Peut-être faudra-t-il donc imaginer des pistes complémentaires. Mais en tout état de cause, s’attaquer au sujet de la pénibilité, c’est un premier pas incontournable faute de quoi il ne faudra pas se plaindre quand la bise viendra.

Or, cela suppose un double préalable. Le plus important : reconnaître la réalité des conditions de travail. Cela pose encore la question des seuils et des préjugés.

Donc peut-être aussi reconnaître la réalité de ce que pensent les gens. Tu ne trouves pas ça pénible parce que de ton temps on le faisait de bon cœur. Peut-être. Peut-être même as-tu raison. Mais ce n’est pas le sujet. Le sujet c’est que les gens eux pensent autrement. Or, tu as besoin d’eux.
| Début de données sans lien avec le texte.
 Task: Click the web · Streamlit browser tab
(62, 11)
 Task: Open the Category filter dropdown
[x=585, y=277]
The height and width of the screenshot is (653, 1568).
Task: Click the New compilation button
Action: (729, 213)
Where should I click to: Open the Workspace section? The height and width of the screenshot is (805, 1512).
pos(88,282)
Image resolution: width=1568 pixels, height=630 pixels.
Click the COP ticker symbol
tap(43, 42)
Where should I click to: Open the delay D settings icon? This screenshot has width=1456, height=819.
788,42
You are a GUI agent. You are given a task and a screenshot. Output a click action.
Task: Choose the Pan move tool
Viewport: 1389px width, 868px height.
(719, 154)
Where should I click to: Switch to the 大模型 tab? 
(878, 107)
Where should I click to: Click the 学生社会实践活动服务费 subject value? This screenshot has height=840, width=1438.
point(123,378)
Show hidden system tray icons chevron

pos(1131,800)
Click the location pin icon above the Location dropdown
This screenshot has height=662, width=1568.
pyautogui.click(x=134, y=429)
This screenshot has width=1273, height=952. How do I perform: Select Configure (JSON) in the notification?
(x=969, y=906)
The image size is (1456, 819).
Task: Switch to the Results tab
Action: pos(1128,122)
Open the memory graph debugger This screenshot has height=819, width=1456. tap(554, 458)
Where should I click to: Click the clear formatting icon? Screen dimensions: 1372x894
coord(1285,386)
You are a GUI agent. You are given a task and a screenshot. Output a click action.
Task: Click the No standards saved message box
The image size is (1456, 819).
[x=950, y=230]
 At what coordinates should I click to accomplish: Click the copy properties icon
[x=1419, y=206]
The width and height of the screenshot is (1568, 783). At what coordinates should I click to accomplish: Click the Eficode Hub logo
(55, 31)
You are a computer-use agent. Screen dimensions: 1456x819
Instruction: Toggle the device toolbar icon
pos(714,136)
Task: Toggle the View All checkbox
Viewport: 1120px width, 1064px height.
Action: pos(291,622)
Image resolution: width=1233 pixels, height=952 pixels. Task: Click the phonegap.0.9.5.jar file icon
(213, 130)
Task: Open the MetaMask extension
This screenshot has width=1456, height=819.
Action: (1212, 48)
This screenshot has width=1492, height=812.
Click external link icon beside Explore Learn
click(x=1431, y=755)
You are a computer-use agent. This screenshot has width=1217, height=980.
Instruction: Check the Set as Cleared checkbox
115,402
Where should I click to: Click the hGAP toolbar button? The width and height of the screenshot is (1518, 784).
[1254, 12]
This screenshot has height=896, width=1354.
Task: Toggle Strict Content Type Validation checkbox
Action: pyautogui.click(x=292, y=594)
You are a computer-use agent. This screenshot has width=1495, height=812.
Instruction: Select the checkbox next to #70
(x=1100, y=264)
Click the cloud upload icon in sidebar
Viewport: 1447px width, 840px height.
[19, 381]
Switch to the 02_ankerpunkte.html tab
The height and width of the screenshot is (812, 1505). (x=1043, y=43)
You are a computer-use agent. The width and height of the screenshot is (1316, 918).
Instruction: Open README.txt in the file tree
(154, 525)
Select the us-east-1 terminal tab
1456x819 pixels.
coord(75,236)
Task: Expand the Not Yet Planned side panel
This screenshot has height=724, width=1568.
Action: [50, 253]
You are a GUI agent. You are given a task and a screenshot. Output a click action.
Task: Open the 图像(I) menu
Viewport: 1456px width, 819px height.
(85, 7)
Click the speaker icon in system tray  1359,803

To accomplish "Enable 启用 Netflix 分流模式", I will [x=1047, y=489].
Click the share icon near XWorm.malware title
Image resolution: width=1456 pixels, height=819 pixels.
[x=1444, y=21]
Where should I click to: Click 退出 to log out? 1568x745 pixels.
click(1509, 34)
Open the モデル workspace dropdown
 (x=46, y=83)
Et oui le monde change ma bonne dame, ce qu’ils acceptaient il y a un certain temps, ils ne l’acceptent plus. Pas la peine de crier aux loups. C’est comme ça. On ne dit pas que c’est bien ou mal. C’est un fait.

Or, lorsque le sujet est vital pour la survie d’une entreprise, il faut être guidé par les faits, qu’ils nous plaisent ou pas !

En résumé, lorsque les compensations financières ne suffisent plus à convaincre les gens d’exercer des métiers pénibles, il faut reconnaître et s’attaquer à ce qui pose problème, à savoir la pénibilité. Cela ne suffira peut-être pas mais c’est une étape incontournable.

J’ai bon chef ?

Oui tu as bon mais on ne va pas en faire toute une histoire.

[1] Doeringer P., Piore M. (1971) Internal Labor Markets and Manpower Analysis, Lexington (Mass).